- _Exercise details_
Update the data below so that every "LinkedIn" reads "LinkedIn page", and give back all the lines with nothing else changed.

- _Extracted entries_
━━━━━━━━━━━━━━━━━━━━

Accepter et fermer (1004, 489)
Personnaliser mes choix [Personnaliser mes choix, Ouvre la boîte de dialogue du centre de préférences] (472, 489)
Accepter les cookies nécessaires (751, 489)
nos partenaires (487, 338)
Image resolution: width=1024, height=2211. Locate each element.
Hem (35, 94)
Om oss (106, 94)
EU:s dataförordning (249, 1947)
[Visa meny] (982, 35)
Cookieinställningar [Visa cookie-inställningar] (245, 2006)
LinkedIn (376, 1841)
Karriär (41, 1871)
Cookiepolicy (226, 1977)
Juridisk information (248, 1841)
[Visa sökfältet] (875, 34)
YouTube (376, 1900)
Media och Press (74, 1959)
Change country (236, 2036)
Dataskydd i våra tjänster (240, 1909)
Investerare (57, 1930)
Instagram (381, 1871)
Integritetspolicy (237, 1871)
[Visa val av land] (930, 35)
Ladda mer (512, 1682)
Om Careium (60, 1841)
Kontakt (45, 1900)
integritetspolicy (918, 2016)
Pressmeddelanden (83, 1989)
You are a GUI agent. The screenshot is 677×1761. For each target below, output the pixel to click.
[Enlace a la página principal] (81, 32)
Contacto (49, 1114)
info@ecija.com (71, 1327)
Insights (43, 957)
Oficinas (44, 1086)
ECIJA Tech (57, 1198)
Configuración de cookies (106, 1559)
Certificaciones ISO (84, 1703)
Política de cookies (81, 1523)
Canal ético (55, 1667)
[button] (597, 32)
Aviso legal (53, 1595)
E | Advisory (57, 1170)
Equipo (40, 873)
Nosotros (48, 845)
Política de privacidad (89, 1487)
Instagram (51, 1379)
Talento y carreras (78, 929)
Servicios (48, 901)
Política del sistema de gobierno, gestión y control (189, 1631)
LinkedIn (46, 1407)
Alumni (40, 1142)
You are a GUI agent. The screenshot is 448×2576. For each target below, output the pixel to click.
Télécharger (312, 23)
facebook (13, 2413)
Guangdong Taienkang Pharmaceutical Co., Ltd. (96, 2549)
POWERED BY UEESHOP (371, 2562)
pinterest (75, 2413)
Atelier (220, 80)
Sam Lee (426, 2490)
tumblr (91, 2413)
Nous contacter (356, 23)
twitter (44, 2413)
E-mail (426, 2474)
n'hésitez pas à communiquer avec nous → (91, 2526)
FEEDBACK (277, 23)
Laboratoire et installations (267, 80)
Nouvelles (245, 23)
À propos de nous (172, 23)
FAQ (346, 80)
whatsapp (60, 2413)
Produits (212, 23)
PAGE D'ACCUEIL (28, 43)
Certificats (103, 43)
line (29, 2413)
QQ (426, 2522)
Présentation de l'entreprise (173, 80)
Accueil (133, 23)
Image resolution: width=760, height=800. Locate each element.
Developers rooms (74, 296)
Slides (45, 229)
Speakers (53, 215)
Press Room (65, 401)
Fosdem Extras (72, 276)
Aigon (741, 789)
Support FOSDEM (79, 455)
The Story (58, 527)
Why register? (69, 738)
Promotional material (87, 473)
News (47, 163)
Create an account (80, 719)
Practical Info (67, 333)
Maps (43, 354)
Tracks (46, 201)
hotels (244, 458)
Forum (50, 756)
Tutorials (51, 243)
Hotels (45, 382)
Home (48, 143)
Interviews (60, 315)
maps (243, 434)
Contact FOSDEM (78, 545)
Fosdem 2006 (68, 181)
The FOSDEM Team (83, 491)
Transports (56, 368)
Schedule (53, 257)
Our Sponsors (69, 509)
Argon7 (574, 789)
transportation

━━━━━━━━━━━━━━━━━━━━

- _Response for this exercise_
Accepter et fermer (1004, 489)
Personnaliser mes choix [Personnaliser mes choix, Ouvre la boîte de dialogue du centre de préférences] (472, 489)
Accepter les cookies nécessaires (751, 489)
nos partenaires (487, 338)
Image resolution: width=1024, height=2211. Locate each element.
Hem (35, 94)
Om oss (106, 94)
EU:s dataförordning (249, 1947)
[Visa meny] (982, 35)
Cookieinställningar [Visa cookie-inställningar] (245, 2006)
LinkedIn page (376, 1841)
Karriär (41, 1871)
Cookiepolicy (226, 1977)
Juridisk information (248, 1841)
[Visa sökfältet] (875, 34)
YouTube (376, 1900)
Media och Press (74, 1959)
Change country (236, 2036)
Dataskydd i våra tjänster (240, 1909)
Investerare (57, 1930)
Instagram (381, 1871)
Integritetspolicy (237, 1871)
[Visa val av land] (930, 35)
Ladda mer (512, 1682)
Om Careium (60, 1841)
Kontakt (45, 1900)
integritetspolicy (918, 2016)
Pressmeddelanden (83, 1989)
You are a GUI agent. The screenshot is 677×1761. For each target below, output the pixel to click.
[Enlace a la página principal] (81, 32)
Contacto (49, 1114)
info@ecija.com (71, 1327)
Insights (43, 957)
Oficinas (44, 1086)
ECIJA Tech (57, 1198)
Configuración de cookies (106, 1559)
Certificaciones ISO (84, 1703)
Política de cookies (81, 1523)
Canal ético (55, 1667)
[button] (597, 32)
Aviso legal (53, 1595)
E | Advisory (57, 1170)
Equipo (40, 873)
Nosotros (48, 845)
Política de privacidad (89, 1487)
Instagram (51, 1379)
Talento y carreras (78, 929)
Servicios (48, 901)
Política del sistema de gobierno, gestión y control (189, 1631)
LinkedIn page (46, 1407)
Alumni (40, 1142)
You are a GUI agent. The screenshot is 448×2576. For each target below, output the pixel to click.
Télécharger (312, 23)
facebook (13, 2413)
Guangdong Taienkang Pharmaceutical Co., Ltd. (96, 2549)
POWERED BY UEESHOP (371, 2562)
pinterest (75, 2413)
Atelier (220, 80)
Sam Lee (426, 2490)
tumblr (91, 2413)
Nous contacter (356, 23)
twitter (44, 2413)
E-mail (426, 2474)
n'hésitez pas à communiquer avec nous → (91, 2526)
FEEDBACK (277, 23)
Laboratoire et installations (267, 80)
Nouvelles (245, 23)
À propos de nous (172, 23)
FAQ (346, 80)
whatsapp (60, 2413)
Produits (212, 23)
PAGE D'ACCUEIL (28, 43)
Certificats (103, 43)
line (29, 2413)
QQ (426, 2522)
Présentation de l'entreprise (173, 80)
Accueil (133, 23)
Image resolution: width=760, height=800. Locate each element.
Developers rooms (74, 296)
Slides (45, 229)
Speakers (53, 215)
Press Room (65, 401)
Fosdem Extras (72, 276)
Aigon (741, 789)
Support FOSDEM (79, 455)
The Story (58, 527)
Why register? (69, 738)
Promotional material (87, 473)
News (47, 163)
Create an account (80, 719)
Practical Info (67, 333)
Maps (43, 354)
Tracks (46, 201)
hotels (244, 458)
Forum (50, 756)
Tutorials (51, 243)
Hotels (45, 382)
Home (48, 143)
Interviews (60, 315)
maps (243, 434)
Contact FOSDEM (78, 545)
Fosdem 2006 (68, 181)
The FOSDEM Team (83, 491)
Transports (56, 368)
Schedule (53, 257)
Our Sponsors (69, 509)
Argon7 (574, 789)
transportation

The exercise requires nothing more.